Constitution, Not Crises, Should be the Foundation for Governance

“[W]e’ve got to break the habit of negotiating through crisis over and over again.”

That’s what President Obama had to say in recent remarks about whether or not he’ll negotiate with Republicans over increasing the debt limit. As with much that comes out of President Obama’s mouth, it was apparently nothing but hot air.

Just days later, in the wake of the Sandy Hook school shooting, President Obama went back to the axiom that guided much of his first term – “never let a good crisis go to waste.” Rahm Emanuel may no longer be darkening the halls of the White House, but he nevertheless cast a long shadow over today’s remarks.

Obama didn’t introduce a slew of new gun control proposals, he used children as props to evoke sympathy for his cause. It was a ploy clearly designed to play up the unquestionably heartbreaking and horrific shootings at an elementary school in Newtown, Connecticut. It was political showmanship at its worst. President Obama knew he couldn’t make the political case for gun control on his own, so he enlisted a crowd of innocent kids to make the case for him.

Let’s be clear – nobody wants another Newtown. The horrifying way in which the bright futures of innocent children were snuffed out is beyond comprehension.

“Trying to climb this mountain of wickedness is like trying to climb a glass wall with your bar hands,” writes Megan McCardle. “What happened there is pure evil, and evil, unlike common badness, gives an ordinary mind no foothold.”

It was unjust, unfair, and most of all, tragic. It should stand as a call for national introspection – to study and discuss what can and should be done to address the problems of gun violence and mental health detection and treatment.

What is should not be is a tool to push an agenda. It should not be lead to views such as former Pennsylvania Gov. Ed Rendell who said, “The good thing about Newtown is, it was so horrific that I think it galvanized Americans to a point where the intensity on our side is going to match the intensity on their side.”
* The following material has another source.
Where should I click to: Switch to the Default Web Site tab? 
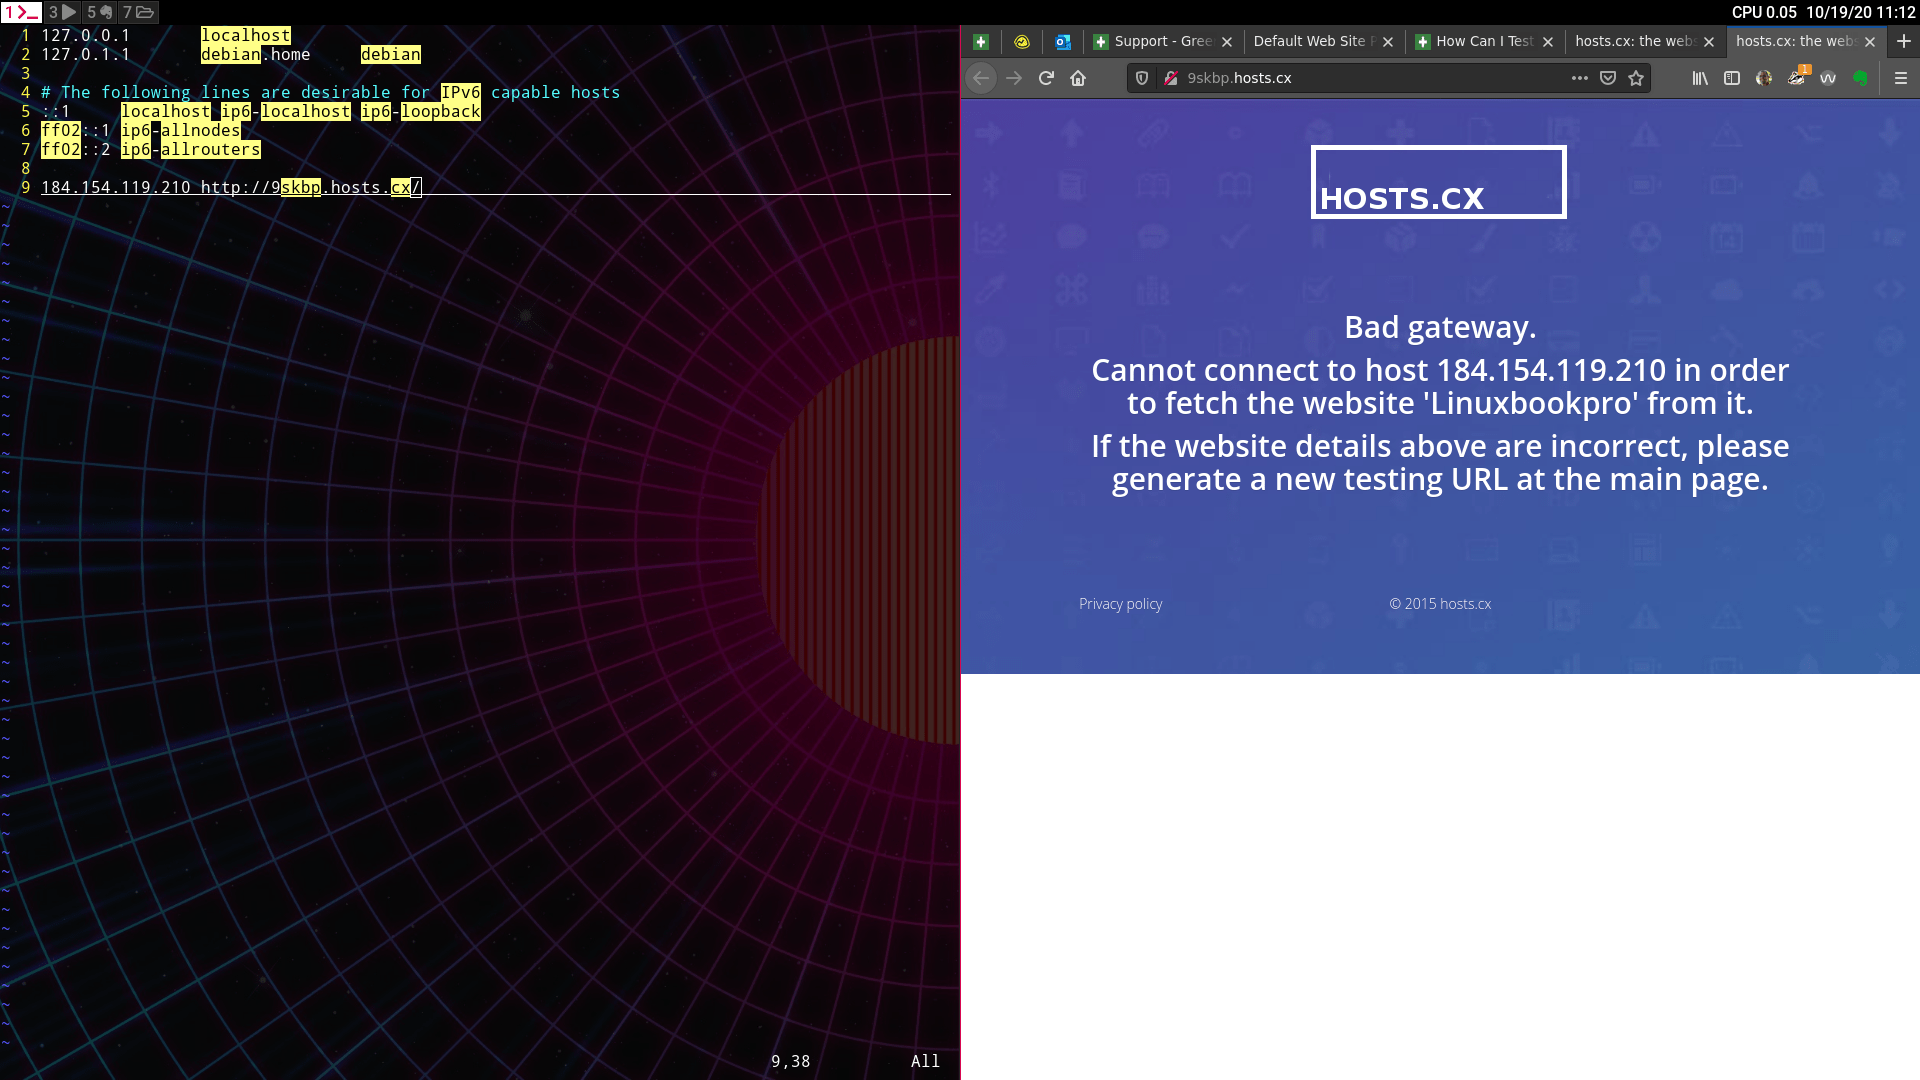point(1310,41)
Newtown was in no way a “good thing.” It was a crisis that has led Obama to a hasty response. As Nick Gillespie writes for Reason,

“Once you strip away the raw emotionalism of the carnage at Sandy Hook, or the Aurora theater, or Columbine, or Luby’s, or whatever, you’re left with a series of inconvenient truths for gun-control advocates: Over the past 20 years or so, more guns are in circulation and violent crime is down. So is violent crime that uses guns. Murders are down, too, even as video games and movies and music and everything else are filled with more fantasy violence than ever. . . It’s probably always been the case but certainly since the start of the 21st century, it seems like we legislate only by crisis-mongering and the results have not been good: The Patriot Act, the Iraq War, TARP, fiscal cliff deals, you name it. Would that cooler heads prevailed then and now.”

But cooler heads haven’t prevailed. Whether it’s because he truly believes in gun control, whether he sees political opportunity, or whether he has fallen for the logical syllogism that follows these types of tragedies—something must be done, this is something, therefore this must be done—President Obama has acted.

And in doing so he’s taken a step down a worrisome path.

“This is the land of the free, and it always will be,” President Obama said in his remarks. But unlike his glib assertion, there’s no promise that it always will be. As Thomas Jefferson said, “eternal vigilance is the price of liberty.” We must now be vigilant about ensuring a free state.

No, we’re not stockpiling water, ammunition and canned goods in preparation for the inevitable rise of the state against the people. But freedom is important. Erick Erickson breaks down the fascinating and important history of the wording of the 2nd Amendment:

The English Bill of Rights accused King James II of disarming protestants in England. That Bill of Rights included the language “That the Subjects which are Protestants may have Arms for their Defence suitable to their Conditions and as allowed by Law.

The Americans, however, saw the British government, via Parliament, begin curtailing the rights of the citizenry in the American colonies. When they formed the federal government with ratification of the Constitution, the colonists, now Americans, were deeply skeptical of a concentrated federal power, let alone standing armies to exercise power on behalf of a government.

Prior to the Civil War, the Bill of Rights only applied to the federal government and that first Congress dropped references to “as allowed by Law” that had been in the English Bill of Rights. The Founders intended that Congress was to make no law curtailing the rights of citizens to keep and bear arms.

Will we, in crisis, so easily tear down the fundamental and long-held tenets of our Constitution? Do we abridge the freedoms of the law abiding in some misconceived effort to simply do something? If so, why nibble around the edges? If the constitutional right to bear arms is no longer sacrosanct then President Obama should stand up and propose to change it.